Newly built system isn't stable.
So I have a gigabyte atx motherboard am3+ dual bios with a single ddr3 8 gb stick and an ASRock AMD processor that runs at 4.2 before overclock. I forget the name. A 500 gb ssd. I forget the name of it also. Powered by a cougar A 760. The only thing that wasn't bought new is my old Nvidia NVS 300. Its all layed out on a home made aluminium support frame I threw together. The cpu has a dedicated fan and heatsink and I have a secondary fan blowing across the whole board. My problem is after a few 2 or 3 large zip extractions, compressions or something like patching a 4 gig mod file it starts to get errors and all my right click menus and new windows just show big black squares instead of the menus or programs.
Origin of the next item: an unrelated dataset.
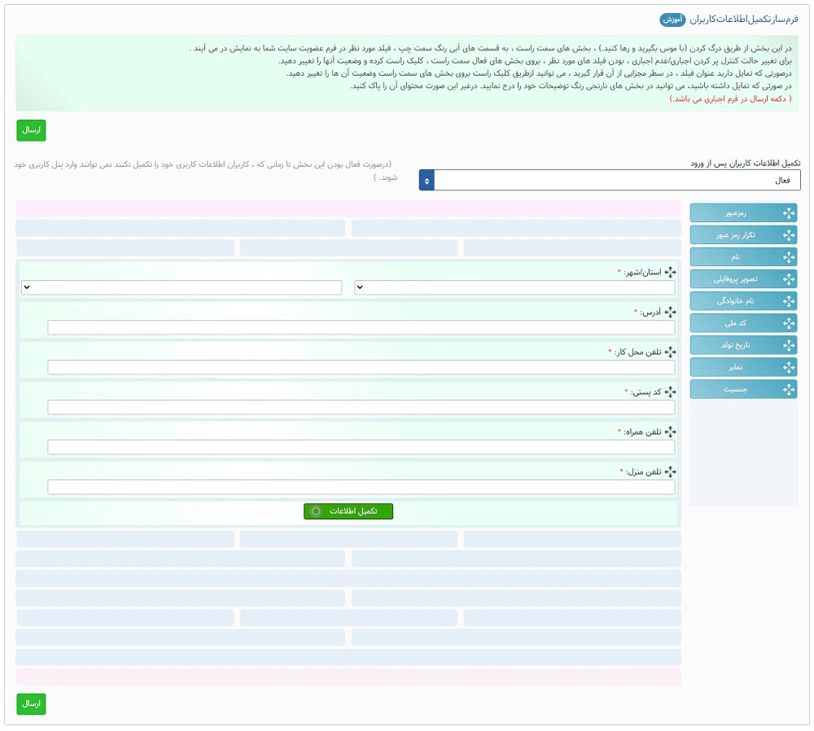Click move icon on جنسیت sidebar block

788,389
Eventually everything slows down and its unusable. This happens even if I just use the computer to browse the web for more than an hour. The system obviously isn't stable and I'm assuming its because there's something I have to do after putting all the parts together and just hitting the power button that I don't know about. Can anyone help me with this? I have the drivers cd for the motherboard and the cpu but I feel like theres all kinds of other drivers for a newly built system I can't even begin to think of.
좋은 질문입니까?
You should check the Bios site for your motherboard. https://www.gigabyte.com/Motherboard/GA-...
NR26 의
Hi,
Check in Event Viewer (press Win Key + x key - both together to get link) for any Critical, Error and Warning events that are logged at the same time that the problem occurs.
Once you get a pattern with the same Event ID and Source occurring at the time it happens, search online for the Event ID and Source to find out what it means.
jayeff 의
Oh man, this seems like a good start. Theres drivers for everything on there. Between that and the event viewer I should be iff to a good start. Should be able to try today or tonight.
Theodore Bundy 의
I have 14 errors and 205 warnings. Is that alot?
Theodore Bundy 의
@Theodore Bundy
Click on Errors and check if they're all the same error i.e. event ID and source.
The same with the Warnings.
Although with both sometimes they come in batches after an update and then don't reappear until the next update so the idea is to check if they occur regularly and of course it depends on the time frame for the errors i.e. 205 warnings in 24 hours or 7 days either way it seems high. The same with the errors so it may not be that many different problems and only the one that is causing them.
There's also the possibility that some are spurious or that they're known and MS deems it not worth fixing as they're not causing problems only event reports.